The action is this: put director David Yates and screenwriter Steve Kloves, the architects of Potter‘s success, together on a new project. Something big. Something sprawling enough to generate a couple movies. Something like Stephen King‘s own thousand-page viral outbreak, end of the world, showdown-between-good-and-evil doorstop The Stand. I think it’s a great idea. Will the moviegoing public? That remains to be seen.

HitFix has the report; this is only partially new, as David Yates has been talking about the possibility of directing The Stand (currently positioned as a multi-film adaptation) for a couple months. But having Steve Kloves on board is a great step in the right direction. He did a great job cutting the Potter novels down into film-size chunks. If they both sign, as HitFix says they are poised to do, it’s probably our best hope for getting a good couple of movies out of The Stand.
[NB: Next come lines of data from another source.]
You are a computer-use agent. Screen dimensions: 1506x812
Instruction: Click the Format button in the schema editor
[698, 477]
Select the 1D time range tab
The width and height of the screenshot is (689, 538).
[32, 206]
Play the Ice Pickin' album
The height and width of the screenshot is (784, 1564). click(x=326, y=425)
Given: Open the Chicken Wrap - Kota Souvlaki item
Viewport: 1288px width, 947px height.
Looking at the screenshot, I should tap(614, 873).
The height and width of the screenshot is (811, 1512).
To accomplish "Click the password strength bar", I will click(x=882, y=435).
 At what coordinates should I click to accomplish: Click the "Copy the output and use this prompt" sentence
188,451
Or it’s the first step towards our best hope; we still have to see who’ll end up in the cast.

(This is as good a place as any to acknowledge that the Mick Garris TV miniseries, now streaming on Netflix, has set a good benchmark for casting in some respects. Gary Sinise, for example, was great as Stu Redman, the East Texas guy who survives an apocalyptic viral outbreak and eventually leads the forces of good, more or less, against the powerful agent of chaos Randall Flagg. Miguel Ferrer was a solid Lloyd Henreid and Matt Frewer an inspired choice for damaged weirdo the Trashcan Man.)

The obvious question is: will the films that result from this deal be rated R? The TV miniseries did some things very right, but mid-’90s network TV wasn’t really the place for a story that involves death and destruction on levels both broad and intimate as seen in The Stand.